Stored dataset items
↓↓↓

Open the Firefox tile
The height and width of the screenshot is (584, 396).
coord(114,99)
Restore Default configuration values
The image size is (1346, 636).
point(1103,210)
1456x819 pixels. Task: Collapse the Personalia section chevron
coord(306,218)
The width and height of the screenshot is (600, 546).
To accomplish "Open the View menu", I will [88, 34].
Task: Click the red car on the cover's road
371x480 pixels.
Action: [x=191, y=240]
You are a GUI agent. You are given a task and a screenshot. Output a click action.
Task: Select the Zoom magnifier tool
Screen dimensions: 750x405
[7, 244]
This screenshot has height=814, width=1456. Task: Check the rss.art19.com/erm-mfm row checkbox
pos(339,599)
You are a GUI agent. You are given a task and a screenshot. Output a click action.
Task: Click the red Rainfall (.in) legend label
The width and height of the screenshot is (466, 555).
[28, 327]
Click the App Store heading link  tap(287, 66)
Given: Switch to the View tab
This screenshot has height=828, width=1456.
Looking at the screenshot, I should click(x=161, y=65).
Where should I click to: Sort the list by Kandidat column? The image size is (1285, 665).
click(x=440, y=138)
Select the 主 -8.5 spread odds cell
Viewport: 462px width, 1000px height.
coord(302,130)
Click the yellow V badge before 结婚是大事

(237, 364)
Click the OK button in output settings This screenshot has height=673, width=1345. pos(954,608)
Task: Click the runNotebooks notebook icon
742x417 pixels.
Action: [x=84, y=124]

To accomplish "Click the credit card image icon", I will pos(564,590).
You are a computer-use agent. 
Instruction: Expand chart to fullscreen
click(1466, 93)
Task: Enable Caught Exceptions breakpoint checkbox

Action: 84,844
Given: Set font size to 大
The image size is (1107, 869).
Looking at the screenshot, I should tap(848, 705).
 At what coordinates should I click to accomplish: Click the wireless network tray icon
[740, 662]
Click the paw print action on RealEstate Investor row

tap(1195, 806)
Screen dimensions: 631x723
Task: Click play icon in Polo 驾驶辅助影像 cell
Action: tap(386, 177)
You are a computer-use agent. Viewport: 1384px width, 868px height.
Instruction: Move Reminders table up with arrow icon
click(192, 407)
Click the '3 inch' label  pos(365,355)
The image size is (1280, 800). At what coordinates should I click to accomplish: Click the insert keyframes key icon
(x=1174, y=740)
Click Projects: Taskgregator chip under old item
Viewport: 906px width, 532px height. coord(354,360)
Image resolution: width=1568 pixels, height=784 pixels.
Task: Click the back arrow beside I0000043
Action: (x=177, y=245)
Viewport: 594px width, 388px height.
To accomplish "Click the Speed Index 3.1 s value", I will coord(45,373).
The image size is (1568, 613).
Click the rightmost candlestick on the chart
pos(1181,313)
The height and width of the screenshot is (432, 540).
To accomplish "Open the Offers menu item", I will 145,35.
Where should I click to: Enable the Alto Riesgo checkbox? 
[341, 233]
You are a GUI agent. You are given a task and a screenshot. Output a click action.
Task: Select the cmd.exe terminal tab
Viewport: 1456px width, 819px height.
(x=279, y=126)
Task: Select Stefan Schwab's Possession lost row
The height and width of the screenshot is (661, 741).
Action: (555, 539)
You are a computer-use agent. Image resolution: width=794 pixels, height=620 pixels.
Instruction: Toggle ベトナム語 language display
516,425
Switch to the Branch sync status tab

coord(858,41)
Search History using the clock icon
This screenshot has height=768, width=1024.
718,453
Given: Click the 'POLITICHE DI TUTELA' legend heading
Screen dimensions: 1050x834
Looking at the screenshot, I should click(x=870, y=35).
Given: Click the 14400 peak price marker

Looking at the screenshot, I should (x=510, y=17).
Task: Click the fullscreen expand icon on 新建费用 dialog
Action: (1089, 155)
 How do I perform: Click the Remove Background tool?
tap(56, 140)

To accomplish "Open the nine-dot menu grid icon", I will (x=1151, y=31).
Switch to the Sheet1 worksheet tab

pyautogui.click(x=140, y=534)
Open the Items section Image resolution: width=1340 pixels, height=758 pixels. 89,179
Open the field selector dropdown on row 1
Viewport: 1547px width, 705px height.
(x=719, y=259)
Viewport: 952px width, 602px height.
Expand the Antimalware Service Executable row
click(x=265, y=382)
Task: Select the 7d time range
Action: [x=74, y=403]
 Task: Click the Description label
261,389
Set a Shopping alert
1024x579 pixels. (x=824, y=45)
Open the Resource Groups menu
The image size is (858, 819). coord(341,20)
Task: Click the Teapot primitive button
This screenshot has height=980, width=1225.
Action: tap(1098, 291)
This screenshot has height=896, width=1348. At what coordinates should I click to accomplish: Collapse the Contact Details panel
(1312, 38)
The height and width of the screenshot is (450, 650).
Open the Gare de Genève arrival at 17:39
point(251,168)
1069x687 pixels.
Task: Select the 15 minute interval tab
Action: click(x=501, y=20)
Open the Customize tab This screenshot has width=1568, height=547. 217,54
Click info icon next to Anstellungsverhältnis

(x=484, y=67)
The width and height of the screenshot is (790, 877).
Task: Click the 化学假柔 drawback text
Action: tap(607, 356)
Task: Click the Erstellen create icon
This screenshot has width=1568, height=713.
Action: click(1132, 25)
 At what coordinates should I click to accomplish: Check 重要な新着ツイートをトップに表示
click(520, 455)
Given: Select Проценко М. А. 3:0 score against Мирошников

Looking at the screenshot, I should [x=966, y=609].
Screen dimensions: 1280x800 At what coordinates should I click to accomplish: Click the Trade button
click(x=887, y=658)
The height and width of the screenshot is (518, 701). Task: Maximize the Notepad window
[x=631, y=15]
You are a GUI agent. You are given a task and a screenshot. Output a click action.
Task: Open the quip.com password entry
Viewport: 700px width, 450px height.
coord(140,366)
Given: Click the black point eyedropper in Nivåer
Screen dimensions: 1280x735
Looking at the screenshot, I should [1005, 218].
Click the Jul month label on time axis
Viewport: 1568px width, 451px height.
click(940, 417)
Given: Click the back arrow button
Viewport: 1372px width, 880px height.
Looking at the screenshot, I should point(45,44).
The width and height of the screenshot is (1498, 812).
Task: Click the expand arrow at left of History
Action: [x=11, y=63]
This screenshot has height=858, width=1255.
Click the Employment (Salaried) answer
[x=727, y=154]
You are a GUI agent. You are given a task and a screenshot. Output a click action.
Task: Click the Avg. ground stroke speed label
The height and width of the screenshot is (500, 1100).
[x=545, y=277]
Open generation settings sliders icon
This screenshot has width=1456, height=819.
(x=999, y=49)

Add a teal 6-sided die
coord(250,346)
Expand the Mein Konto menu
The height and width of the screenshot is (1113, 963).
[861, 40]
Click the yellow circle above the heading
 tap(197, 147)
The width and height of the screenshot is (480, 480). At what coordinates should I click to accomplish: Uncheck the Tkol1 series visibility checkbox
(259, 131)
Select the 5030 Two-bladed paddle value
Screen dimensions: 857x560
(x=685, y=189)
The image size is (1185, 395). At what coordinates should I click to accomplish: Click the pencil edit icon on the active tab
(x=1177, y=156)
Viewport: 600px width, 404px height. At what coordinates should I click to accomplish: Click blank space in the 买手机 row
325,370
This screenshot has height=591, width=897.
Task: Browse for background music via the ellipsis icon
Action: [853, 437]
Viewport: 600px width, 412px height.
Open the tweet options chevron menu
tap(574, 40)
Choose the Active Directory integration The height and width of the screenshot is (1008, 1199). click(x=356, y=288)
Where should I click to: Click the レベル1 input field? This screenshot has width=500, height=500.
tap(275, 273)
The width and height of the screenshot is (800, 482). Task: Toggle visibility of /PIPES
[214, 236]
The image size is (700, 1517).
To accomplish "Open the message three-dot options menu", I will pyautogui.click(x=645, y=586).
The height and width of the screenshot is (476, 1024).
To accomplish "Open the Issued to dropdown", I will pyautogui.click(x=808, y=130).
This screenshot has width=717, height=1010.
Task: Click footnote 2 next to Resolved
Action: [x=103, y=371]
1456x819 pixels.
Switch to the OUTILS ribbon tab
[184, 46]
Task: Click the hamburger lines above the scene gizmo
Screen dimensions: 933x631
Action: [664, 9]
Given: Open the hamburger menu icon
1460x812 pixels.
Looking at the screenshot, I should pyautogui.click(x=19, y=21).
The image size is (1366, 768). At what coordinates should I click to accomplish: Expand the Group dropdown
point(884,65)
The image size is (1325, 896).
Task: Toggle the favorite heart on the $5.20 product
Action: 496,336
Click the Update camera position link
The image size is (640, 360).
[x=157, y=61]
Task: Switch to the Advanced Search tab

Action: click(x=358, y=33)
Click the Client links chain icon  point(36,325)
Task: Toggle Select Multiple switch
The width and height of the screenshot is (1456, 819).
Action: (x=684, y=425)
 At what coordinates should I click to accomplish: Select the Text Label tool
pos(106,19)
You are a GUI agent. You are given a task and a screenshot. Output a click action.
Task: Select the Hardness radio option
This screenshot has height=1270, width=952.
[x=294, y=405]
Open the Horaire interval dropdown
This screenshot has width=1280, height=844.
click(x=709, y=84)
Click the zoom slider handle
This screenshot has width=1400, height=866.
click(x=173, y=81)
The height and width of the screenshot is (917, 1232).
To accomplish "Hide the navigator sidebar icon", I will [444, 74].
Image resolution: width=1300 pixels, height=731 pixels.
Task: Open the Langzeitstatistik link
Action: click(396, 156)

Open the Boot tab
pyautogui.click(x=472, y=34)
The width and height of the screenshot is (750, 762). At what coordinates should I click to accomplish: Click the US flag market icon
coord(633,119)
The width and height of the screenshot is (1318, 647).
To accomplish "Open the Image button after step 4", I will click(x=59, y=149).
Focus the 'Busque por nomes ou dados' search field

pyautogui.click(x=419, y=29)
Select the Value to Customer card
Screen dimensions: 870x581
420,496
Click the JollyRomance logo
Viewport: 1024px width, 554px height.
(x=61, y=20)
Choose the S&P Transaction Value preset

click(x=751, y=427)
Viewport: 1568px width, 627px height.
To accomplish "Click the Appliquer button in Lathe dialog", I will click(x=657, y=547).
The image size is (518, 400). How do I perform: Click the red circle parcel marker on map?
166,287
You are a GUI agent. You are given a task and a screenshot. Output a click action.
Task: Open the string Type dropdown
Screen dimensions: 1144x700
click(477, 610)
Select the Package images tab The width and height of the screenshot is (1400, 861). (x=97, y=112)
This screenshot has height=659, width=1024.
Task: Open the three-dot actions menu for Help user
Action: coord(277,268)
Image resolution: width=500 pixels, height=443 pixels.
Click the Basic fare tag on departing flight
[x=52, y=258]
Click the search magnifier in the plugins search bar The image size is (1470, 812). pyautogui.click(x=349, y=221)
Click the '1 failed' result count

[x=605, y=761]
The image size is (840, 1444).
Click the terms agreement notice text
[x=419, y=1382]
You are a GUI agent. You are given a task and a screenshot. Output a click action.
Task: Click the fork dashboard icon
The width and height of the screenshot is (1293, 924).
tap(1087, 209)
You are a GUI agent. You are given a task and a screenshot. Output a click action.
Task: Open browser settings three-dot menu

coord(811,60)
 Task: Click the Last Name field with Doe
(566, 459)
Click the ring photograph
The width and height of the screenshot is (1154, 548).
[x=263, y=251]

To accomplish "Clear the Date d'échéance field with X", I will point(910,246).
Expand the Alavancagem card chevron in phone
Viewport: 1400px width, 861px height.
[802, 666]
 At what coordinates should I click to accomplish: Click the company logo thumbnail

↑↑↑

» Exercise:
Reproduce the records from their first line through the line containing "Action: tap(386, 177)", substituting "interface agent" for each occurrence of "GUI agent" and leaving everything else unchanged.

» Full answer:
Open the Firefox tile
The height and width of the screenshot is (584, 396).
coord(114,99)
Restore Default configuration values
The image size is (1346, 636).
point(1103,210)
1456x819 pixels. Task: Collapse the Personalia section chevron
coord(306,218)
The width and height of the screenshot is (600, 546).
To accomplish "Open the View menu", I will [88, 34].
Task: Click the red car on the cover's road
371x480 pixels.
Action: [x=191, y=240]
You are a interface agent. You are given a task and a screenshot. Output a click action.
Task: Select the Zoom magnifier tool
Screen dimensions: 750x405
[7, 244]
This screenshot has height=814, width=1456. Task: Check the rss.art19.com/erm-mfm row checkbox
pos(339,599)
You are a interface agent. You are given a task and a screenshot. Output a click action.
Task: Click the red Rainfall (.in) legend label
The width and height of the screenshot is (466, 555).
[28, 327]
Click the App Store heading link  tap(287, 66)
Given: Switch to the View tab
This screenshot has height=828, width=1456.
Looking at the screenshot, I should click(x=161, y=65).
Where should I click to: Sort the list by Kandidat column? The image size is (1285, 665).
click(x=440, y=138)
Select the 主 -8.5 spread odds cell
Viewport: 462px width, 1000px height.
coord(302,130)
Click the yellow V badge before 结婚是大事

(237, 364)
Click the OK button in output settings This screenshot has height=673, width=1345. pos(954,608)
Task: Click the runNotebooks notebook icon
742x417 pixels.
Action: [x=84, y=124]

To accomplish "Click the credit card image icon", I will pos(564,590).
You are a computer-use agent. 
Instruction: Expand chart to fullscreen
click(1466, 93)
Task: Enable Caught Exceptions breakpoint checkbox

Action: 84,844
Given: Set font size to 大
The image size is (1107, 869).
Looking at the screenshot, I should tap(848, 705).
 At what coordinates should I click to accomplish: Click the wireless network tray icon
[740, 662]
Click the paw print action on RealEstate Investor row

tap(1195, 806)
Screen dimensions: 631x723
Task: Click play icon in Polo 驾驶辅助影像 cell
Action: tap(386, 177)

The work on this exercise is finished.